Indeed, United are now on a nine-game winning streak in all competitions, a startling change from their previous nine in which they’d won only four, drawn four and lost one. Fellaini may only have been a bit-part player in the turnaround but, as the jeers were replaced by cheers on Tuesday, it was hard not to see his contribution from off the bench as just the latest example of Jose Mourinho regaining his Midas touch.

It certainly seemed to have deserted him earlier in the campaign, his return to Stamford Bridge in October to see his side thrashed 4-0 by Chelsea, a nightmare reminder of the last season he’d stood in that ground and watched helplessly from the sidelines as everything fell apart. Even as late as the eve of that early December 1-0 win over Spurs, which now has a transformative feel about it, there were many, myself included, who wondered if it was simply the case that Mourinho’s best days as a manager were behind him, that the serial winner had finally and irrevocably lost his mojo.
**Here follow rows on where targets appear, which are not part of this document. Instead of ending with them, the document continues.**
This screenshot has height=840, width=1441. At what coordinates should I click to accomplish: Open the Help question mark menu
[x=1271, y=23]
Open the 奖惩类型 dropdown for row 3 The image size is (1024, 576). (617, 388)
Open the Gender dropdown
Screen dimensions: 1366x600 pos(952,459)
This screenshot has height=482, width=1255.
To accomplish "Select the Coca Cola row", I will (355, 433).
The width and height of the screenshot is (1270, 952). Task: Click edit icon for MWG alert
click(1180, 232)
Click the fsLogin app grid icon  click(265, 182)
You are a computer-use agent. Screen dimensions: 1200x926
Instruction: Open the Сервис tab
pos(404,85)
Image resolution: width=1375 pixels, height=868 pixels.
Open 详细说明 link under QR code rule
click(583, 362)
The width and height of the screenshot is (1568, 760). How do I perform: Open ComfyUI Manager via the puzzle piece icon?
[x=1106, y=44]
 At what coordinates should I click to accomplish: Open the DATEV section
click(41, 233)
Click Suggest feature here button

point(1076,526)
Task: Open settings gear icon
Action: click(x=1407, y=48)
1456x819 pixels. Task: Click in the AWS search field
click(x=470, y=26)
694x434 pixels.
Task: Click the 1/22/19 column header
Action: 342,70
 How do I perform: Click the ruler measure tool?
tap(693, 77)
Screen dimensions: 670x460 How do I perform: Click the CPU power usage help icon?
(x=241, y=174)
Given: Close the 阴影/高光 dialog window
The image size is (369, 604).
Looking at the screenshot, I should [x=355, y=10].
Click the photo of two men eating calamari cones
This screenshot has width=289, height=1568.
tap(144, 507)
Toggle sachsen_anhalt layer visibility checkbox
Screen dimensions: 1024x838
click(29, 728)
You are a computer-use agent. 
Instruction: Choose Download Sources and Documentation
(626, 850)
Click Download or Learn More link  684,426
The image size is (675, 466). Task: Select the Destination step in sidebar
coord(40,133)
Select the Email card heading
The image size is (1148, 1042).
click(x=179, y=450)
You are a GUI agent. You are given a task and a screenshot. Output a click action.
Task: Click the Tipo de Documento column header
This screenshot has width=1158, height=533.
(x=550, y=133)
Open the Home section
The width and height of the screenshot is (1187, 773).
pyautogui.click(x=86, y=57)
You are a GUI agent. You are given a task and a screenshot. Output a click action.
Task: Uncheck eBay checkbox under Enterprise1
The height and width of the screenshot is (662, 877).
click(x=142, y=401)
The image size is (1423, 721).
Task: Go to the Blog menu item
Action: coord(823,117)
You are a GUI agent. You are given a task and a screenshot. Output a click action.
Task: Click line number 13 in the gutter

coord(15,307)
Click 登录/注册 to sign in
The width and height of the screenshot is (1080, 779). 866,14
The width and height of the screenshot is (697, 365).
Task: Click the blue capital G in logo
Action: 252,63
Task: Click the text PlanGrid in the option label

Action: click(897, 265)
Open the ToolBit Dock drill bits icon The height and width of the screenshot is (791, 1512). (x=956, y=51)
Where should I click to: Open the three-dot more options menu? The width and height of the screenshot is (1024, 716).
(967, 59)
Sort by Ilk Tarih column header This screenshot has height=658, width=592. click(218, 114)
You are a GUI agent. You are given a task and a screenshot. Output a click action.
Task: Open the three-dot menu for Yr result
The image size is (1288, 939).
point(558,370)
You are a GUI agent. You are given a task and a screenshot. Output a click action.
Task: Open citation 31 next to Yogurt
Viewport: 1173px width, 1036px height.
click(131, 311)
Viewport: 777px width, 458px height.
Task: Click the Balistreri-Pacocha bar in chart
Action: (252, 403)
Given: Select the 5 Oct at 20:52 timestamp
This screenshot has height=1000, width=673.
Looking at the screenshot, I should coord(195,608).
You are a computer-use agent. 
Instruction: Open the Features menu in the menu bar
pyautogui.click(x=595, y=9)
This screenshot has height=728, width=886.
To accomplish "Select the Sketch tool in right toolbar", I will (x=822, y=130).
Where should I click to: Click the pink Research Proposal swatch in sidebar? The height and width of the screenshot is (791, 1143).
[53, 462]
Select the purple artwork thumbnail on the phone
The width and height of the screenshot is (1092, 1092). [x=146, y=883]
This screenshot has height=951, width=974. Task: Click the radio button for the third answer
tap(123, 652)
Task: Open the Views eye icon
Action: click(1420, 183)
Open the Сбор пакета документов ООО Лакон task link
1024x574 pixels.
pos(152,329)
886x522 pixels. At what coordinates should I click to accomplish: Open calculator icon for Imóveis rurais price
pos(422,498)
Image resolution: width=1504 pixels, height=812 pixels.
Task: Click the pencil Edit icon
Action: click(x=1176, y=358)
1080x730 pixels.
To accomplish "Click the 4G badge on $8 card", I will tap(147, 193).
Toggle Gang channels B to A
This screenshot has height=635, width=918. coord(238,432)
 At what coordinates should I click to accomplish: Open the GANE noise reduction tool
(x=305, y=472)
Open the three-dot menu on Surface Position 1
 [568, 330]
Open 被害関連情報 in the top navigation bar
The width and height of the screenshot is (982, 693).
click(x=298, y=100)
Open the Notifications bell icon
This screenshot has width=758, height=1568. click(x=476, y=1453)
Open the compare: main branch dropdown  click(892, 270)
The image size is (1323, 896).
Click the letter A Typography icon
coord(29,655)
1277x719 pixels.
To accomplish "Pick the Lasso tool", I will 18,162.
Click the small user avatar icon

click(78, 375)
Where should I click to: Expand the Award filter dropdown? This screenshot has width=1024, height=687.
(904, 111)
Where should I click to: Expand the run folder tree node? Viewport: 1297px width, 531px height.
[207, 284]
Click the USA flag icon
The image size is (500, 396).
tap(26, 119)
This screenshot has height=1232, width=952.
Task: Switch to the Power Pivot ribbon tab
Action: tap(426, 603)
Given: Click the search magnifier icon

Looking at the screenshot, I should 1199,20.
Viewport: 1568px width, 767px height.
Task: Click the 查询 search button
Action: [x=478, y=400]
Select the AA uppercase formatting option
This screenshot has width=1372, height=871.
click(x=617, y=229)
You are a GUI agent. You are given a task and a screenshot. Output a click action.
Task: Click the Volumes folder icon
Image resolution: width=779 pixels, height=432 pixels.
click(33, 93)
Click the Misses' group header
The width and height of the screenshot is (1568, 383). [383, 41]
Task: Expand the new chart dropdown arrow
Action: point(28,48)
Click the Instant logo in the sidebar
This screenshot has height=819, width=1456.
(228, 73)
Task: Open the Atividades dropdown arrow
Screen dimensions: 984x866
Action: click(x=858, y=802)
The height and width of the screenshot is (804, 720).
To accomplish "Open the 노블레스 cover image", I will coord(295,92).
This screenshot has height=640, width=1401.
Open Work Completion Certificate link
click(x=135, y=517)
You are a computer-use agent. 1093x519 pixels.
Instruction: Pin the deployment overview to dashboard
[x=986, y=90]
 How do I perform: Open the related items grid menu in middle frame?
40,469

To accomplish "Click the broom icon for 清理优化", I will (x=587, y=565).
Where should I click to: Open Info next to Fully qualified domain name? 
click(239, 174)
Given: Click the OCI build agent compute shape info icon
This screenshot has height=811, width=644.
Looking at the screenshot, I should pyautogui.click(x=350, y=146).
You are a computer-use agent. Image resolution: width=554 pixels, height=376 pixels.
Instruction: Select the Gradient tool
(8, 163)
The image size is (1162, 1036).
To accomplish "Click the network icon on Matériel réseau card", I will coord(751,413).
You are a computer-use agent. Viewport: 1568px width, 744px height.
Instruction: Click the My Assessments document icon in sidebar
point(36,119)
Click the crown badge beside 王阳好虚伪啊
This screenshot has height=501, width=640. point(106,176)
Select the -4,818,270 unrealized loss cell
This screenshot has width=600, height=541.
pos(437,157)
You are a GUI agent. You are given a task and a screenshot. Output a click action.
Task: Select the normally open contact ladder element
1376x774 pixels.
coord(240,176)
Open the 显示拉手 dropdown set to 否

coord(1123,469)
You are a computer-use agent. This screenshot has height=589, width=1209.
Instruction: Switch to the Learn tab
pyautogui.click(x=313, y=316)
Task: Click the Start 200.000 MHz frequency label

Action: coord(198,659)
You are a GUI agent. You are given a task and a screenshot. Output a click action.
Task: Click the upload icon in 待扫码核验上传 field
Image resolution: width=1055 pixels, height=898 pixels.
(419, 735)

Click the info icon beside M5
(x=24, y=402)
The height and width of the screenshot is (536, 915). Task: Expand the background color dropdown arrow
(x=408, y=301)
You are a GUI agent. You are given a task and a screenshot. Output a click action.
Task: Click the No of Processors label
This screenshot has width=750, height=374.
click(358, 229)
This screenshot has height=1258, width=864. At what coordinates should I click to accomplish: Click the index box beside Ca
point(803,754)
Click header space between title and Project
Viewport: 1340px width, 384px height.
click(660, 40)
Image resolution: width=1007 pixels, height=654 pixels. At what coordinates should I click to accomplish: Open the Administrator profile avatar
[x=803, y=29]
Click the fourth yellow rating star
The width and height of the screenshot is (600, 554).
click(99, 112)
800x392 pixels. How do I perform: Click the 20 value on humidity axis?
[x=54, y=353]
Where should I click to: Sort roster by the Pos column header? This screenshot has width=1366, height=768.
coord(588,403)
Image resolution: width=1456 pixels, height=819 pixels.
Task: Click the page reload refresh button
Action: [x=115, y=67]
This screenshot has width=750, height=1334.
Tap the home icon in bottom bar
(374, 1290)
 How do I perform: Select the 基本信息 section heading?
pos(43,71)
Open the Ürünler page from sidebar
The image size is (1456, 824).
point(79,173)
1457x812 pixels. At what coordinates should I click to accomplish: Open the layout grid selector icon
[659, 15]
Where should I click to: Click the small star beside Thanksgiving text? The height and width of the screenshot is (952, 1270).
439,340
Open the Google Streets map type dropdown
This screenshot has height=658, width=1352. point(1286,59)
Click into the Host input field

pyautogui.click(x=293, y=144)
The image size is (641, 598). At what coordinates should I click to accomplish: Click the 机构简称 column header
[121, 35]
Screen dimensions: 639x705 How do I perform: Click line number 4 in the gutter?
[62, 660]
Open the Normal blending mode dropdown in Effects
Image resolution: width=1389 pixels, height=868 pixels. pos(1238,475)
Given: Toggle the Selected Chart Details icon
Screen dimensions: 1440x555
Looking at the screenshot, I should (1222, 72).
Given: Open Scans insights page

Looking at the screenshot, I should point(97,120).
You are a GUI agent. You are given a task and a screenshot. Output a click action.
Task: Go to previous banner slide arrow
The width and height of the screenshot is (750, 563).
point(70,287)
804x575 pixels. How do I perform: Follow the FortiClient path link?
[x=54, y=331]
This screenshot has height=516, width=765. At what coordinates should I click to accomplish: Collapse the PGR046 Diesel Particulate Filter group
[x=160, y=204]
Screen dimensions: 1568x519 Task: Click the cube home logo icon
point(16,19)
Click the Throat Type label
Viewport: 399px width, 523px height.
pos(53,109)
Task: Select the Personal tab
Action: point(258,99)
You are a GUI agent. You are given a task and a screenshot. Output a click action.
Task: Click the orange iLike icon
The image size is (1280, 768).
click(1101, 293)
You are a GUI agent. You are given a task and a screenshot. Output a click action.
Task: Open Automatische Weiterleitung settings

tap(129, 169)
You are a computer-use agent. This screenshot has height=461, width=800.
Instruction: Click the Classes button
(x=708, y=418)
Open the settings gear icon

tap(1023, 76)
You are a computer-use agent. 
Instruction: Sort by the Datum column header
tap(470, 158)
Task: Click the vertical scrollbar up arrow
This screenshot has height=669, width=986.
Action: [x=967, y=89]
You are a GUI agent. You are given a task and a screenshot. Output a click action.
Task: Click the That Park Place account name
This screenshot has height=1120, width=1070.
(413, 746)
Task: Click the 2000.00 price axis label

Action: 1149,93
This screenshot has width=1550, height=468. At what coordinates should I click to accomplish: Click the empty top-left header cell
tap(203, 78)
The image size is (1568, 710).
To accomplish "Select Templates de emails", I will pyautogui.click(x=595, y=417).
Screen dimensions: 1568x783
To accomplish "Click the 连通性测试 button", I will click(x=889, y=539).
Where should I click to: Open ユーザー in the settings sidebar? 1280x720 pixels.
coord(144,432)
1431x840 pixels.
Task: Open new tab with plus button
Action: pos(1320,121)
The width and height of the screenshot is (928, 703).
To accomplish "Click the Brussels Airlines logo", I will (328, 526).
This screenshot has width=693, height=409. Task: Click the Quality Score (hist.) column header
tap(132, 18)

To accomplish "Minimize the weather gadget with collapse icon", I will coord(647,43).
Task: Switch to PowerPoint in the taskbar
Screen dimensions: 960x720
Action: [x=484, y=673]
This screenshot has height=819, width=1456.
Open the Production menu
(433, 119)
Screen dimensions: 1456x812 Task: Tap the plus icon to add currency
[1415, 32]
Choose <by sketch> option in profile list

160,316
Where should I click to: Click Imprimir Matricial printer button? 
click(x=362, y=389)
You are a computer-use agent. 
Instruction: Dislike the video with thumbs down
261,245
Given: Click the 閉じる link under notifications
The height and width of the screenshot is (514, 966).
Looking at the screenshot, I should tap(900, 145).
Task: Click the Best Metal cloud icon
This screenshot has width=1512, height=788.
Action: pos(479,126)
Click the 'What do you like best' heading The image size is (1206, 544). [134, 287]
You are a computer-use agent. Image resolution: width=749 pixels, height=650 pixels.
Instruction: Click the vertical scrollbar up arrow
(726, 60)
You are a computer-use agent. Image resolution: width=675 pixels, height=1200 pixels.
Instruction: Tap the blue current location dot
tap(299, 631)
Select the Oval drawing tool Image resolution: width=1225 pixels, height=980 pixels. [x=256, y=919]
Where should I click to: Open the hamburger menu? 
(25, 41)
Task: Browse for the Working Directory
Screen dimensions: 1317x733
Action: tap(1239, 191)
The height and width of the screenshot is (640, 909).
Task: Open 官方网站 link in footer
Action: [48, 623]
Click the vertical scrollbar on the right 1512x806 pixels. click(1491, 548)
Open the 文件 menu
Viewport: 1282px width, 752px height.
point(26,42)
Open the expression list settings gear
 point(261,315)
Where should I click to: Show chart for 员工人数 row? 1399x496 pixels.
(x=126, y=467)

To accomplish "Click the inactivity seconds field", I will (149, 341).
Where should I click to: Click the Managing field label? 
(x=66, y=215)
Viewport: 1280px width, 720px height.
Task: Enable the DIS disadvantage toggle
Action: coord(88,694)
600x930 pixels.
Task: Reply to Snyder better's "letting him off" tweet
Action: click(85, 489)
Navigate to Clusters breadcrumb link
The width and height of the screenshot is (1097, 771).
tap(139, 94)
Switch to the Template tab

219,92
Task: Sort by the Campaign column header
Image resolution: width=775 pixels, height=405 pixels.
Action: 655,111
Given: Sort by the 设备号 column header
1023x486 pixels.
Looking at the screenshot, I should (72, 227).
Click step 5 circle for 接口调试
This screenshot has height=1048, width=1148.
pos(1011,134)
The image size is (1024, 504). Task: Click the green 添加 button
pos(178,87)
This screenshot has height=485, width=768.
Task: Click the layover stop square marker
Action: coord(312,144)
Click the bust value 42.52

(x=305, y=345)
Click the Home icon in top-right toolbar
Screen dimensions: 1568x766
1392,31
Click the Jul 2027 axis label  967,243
But now a squad, admittedly assembled at huge expense, is finally living up to billing and, of even greater significance, doing so in a style which has Old Trafford purring. The electric Henrikh Mkhitaryan has come in from the cold, the inimitable Zlatan is doing what Zlatan does, Marcus Rashford continues to impress as one of the most exciting young prospects and, with his eye-catching combination of power and panache, Paul Pogba is finally beginning to look like silly money well spent — even if there is always a sense that he’s a player who tends to keep something in reserve.

Then there’s Wayne Rooney, no longer the main man, of course, but now just a goal short of eclipsing Bobby Charlton’s record, and so on the brink of rewriting the club’s history books. That’s appropriate too because there’s an argument Jose Mourinho hasn’t changed Manchester United as much as Manchester United has changed him, the manager now appearing more comfortable with sanctioning the kind of fast, fluent, attacking football which has long been the bottom-line vocal demand of the Stretford End.

But there is one significant caveat to append to this generally glowing picture of restored confidence, unity of purpose and even joie de vivre at Old Trafford, and it’s to do with the calibre of the opposition United have been beating on their hot winning streak in the Premier League. Since the Spurs win — a side which has gone on to reassert its own title credentials as well as helping other wannabes by dispelling Chelsea’s aura of invincibility — Mourinho’s team have beaten Crystal Palace, West Brom, Sunderland, Middlesbrough, and West Ham, none of whom belong to the heavyweight contenders bracket.

All of which makes the return tomorrow of English football’s superclasico something to savour, a clash of the old Red Empires which, for the first time in a while, really does seem to merit the ‘Super Sunday’ billing. Or, at least, it will if Liverpool can get their own less welcome change in fortunes out of their system before kick-off at Old Trafford. It might, for now, be accorded the status of a minor blip compared with United’s struggles in 2016 but, ahead of a game that matters more than most to Merseysiders, it’s bad timing — to say the least of it — that a side which has only lost three times all season has now failed to win in three games on the trot since they beat Manchester City 1-0 on New Year’s Eve.

Of even more concern to Jurgen Klopp must be the uncharacteristically sluggish demeanour of his normally high-energy team in their League Cup semi-final first leg defeat to Southampton on Wednesday night, a game in which Daniel Sturridge was largely anonymous, the returning Philippe Coutinho looked understandably rusty and the absence of Sadio Mane, away on African Cup Of Nations duty, was keenly felt. We only have to go back to the run-up to Christmas to find Mourinho playing Mr Glum to Klopp’s Mr Happy. But even with United the team that’s still playing catch-up in the table, their vibrant form means Mour’s the merrier right now.

Of course, that could all change — and change again — over the course of what we’re entitled to imagine should be a rip-roaring 90 minutes at Old Trafford. Just don’t expect Klopp and Mourinho to be Chuckle Brothers at the end of it.